ЧТО СДЕЛАТЬ »
1) Воспроизведите фрагмент из текста о Рюккерте и Достоевском: всё от «Но вот через» и ниже, вплоть до «на бесчисленных ветвях.».
2) Ответьте по тексту о Рюккерте и Достоевском:
(а) Что держит в руке дитя в белом одеянии?
(б) Кто спустился с елки и увлек сироту наверх, к свету?
(в) Где у Достоевского находят маленький трупик мальчика?
3) Продолжите текст о Рюккерте и Достоевском, начав сразу после его последнего предложения.

----- ИСХОДНЫЙ ТЕКСТ

Каждый отец занят своими детьми; о них же думает и одаряет их мать; до чужого ребенка никому нет дела.
«О дорогой Христос-Покровитель! Нет у меня ни отца, ни матери, кроме Тебя. Будь же Ты моим утешителем, раз все обо мне забыли!»
Дитя своим дыханием пытается согреть замерзшую руку, оно глубже прячется в одежду и, полное ожидания, замирает посреди улицы.
Но вот через дорогу к нему приближается другое дитя в белом одеянии. В руке Его светоч, и как чудно звучит Его голос!
«Я – Христос, день рождения Которого празднуют сегодня, Я был некогда ребенком, - таким, как ты. И Я не забуду о тебе, даже если все остальные позабыли.
Мое слово принадлежит одинаково всем. Я одаряю Своими сокровищами здесь, на улицах, так же, как там, в комнатах.
Я заставлю твою елку сиять здесь, на открытом воздухе, такими яркими огнями, какими не сияет ни одна там, внутри».
Ребенок-Христос указал рукой на небо – там стояла елка, сверкающая звездами на бесчисленных ветвях.
О, как сверкали свечи, такие далекие и в то же время близкие! И как забилось сердце ребенка-сироты, увидевшего свою елку!
Он почувствовал себя как во сне, тогда с елки спустились ангелочки и увлекли его с собою наверх, к свету.
Ныне дитя-сирота вернулось к себе на родину, на елку к Христу. И то, что было уготовано ему на земле, оно легко там позабудет» (22, 322-323).
Для правильного понимания замысла Достоевского чрезвычайно важен характер трансформации, которой он подвергает сюжет Рюккерта. Если в стихотворении немецкого поэта родина ребенка отнесена на небеса («Ныне дитя-сирота вернулось к себе на родину, на елку к Христу») – как, в конечном итоге, и родина каждого человека – странника на земле, только случайно и не на долгий срок обретающего здесь дом – и с землей его, после возвращения на небеса, ничего не связывает, то у Достоевского все иначе. Во-первых, меняется субъект, с которым соотносит себя читатель. Если в стихотворении Рюккерта – это дитя на чужбине, каким, как сказано выше, в большей или меньшей степени ощущает себя всякий человек, не порвавший совсем своей связи с небом; и это именно читателя утешает поэт, говоря о том, что как бы ни сияла на земле радость, которая всегда не твоя, - та радость, которая ждет тебя на небесах, в тысячу раз совершеннее и полнее, то для читателя Достоевского субъектом самоотождествления никак не может быть замерзающий мальчик. Вызывая сильнейшее сочувствие к герою, Достоевский каким-то образом все время ставит своего читателя «по ту сторону баррикад», среди тех, кто не помог, не согрел, обидел, просто прошел мимо и сделал вид, что не заметил. Соответственно этому различается и концовка. Дитя Рюккерта ныне со Христом. Дитя Достоевского – тоже со Христом; но у нас, на нашей земле, в нашем дворе («чужом» для мальчика) за дровами, - мы находим его маленький трупик – то, что осталось нам. Холодный, мертвый труп – нам, тем, у кого сердца остыли и омертвели. Жизнь и счастье мальчика у Христа не снимает с нас ответственности за его бесприютность и гибель здесь. Земля – не чужбина для нас, словно говорит Достоевский, это сад, который заповедано нам возделывать, каждый из нас – хозяин этого сада, каждый из нас – хозяин того дома, где во дворе – маленький замерзший трупик, потому что мы не умели быть гостеприимными и радушными хозяевами на этой земле.

----------
----- МАТЕРИАЛЫ

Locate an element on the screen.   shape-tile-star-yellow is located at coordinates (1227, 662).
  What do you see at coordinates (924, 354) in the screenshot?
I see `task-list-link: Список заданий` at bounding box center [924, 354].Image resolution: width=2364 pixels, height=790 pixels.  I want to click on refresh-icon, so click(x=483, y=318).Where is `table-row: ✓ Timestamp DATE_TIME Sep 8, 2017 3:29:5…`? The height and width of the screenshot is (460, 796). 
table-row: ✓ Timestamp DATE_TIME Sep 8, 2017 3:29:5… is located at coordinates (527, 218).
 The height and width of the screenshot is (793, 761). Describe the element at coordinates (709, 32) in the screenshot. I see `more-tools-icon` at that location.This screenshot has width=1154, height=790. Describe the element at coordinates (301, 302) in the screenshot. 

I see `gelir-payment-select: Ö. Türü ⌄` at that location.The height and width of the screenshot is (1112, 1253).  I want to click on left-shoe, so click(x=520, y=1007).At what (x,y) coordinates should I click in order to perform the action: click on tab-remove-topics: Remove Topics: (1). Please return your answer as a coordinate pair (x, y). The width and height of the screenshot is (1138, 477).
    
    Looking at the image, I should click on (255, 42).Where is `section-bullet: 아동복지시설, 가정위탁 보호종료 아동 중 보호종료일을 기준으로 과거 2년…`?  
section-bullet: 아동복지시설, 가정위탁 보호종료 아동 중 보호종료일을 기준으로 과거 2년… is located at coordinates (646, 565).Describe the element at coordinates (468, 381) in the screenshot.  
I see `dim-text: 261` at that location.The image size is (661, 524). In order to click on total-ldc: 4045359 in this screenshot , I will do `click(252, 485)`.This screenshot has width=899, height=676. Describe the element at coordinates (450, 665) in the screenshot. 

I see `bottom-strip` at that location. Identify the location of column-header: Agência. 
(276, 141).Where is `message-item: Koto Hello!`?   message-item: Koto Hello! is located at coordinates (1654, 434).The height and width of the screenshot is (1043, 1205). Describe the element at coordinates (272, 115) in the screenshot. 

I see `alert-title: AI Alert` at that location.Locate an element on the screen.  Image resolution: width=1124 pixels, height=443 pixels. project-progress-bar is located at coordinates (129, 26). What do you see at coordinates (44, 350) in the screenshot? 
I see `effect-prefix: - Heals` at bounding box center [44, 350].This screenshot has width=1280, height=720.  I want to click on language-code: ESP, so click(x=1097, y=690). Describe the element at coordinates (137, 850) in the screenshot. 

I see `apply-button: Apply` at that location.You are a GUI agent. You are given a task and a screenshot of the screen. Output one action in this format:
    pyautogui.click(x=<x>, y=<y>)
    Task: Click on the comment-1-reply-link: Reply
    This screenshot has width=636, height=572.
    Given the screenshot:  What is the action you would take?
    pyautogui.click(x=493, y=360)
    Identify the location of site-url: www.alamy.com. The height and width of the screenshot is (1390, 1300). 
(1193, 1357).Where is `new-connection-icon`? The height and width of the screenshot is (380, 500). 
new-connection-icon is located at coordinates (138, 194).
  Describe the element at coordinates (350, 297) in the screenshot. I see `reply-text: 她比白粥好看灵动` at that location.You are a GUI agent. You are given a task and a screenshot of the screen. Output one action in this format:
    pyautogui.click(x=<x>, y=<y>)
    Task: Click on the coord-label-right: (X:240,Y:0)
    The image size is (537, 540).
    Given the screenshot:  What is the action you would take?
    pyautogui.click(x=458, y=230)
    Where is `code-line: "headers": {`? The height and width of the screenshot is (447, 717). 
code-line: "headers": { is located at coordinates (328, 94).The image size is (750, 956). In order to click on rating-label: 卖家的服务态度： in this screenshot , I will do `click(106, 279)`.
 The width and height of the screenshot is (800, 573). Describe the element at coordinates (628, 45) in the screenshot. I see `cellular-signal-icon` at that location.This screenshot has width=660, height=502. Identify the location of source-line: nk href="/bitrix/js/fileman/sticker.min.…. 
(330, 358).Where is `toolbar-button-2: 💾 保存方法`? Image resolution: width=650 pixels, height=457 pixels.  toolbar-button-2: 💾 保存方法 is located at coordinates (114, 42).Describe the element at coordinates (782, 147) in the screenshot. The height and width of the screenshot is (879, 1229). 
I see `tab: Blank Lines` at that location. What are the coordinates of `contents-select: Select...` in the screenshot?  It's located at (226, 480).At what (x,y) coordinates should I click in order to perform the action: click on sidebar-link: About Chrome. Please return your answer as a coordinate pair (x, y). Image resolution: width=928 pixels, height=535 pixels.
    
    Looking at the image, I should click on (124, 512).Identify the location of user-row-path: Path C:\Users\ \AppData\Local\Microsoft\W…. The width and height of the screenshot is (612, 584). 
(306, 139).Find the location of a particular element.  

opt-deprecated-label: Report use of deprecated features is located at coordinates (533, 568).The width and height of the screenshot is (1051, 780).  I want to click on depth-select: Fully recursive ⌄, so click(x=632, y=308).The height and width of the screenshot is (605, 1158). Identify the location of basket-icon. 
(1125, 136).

----------

ОТВЕТЫ »
1)
Но вот через дорогу к нему приближается другое дитя в белом одеянии. В руке Его светоч, и как чудно звучит Его голос!
«Я – Христос, день рождения Которого празднуют сегодня, Я был некогда ребенком, - таким, как ты. И Я не забуду о тебе, даже если все остальные позабыли.
Мое слово принадлежит одинаково всем. Я одаряю Своими сокровищами здесь, на улицах, так же, как там, в комнатах.
Я заставлю твою елку сиять здесь, на открытом воздухе, такими яркими огнями, какими не сияет ни одна там, внутри».
Ребенок-Христос указал рукой на небо – там стояла елка, сверкающая звездами на бесчисленных ветвях.

2)
(а) Светоч.
(б) Ангелочки.
(в) В нашем дворе, за дровами.

3)
Достоевский дает двойную концовку своего маленького рождественского рассказа: мальчик – и все умершие в результате нашего безразличия – оказываются со Христом; мы остаемся с маленьким трупом на заднем дворе, за дровами. Очевидно, до следующей попытки…
[1]Достоевский Ф.М. Полное собрание сочинений в 30 томах. Л., Наука, 1972–1990. Т. 14, С. 265. Далее том и страница указываются в тексте в скобках после цитаты. Курсив и курсив+полужирный в цитатах – мой, жирный шрифт – выделено цитируемым автором. – Т.К. Тексты исправляются по изданиям Достоевского в старой орфографии.
[2]Русский вестник. 1877, № 9. С. 43-44.
[3]О меделянских собаках и о функции меделянского щенка в «Братьях Карамазовых» см.: Деханова О.А. Легенда о меделянской собаке // Достоевский. Дополнения к комментарию. М., 2005; Касаткина Т.А. Комментарий к комментарию: возвращение Жучки и меделянский щенок // Там же.
[4]Ок. 1529, Сансеполькро, церковь Сан Лоренцо алле Орфанелле.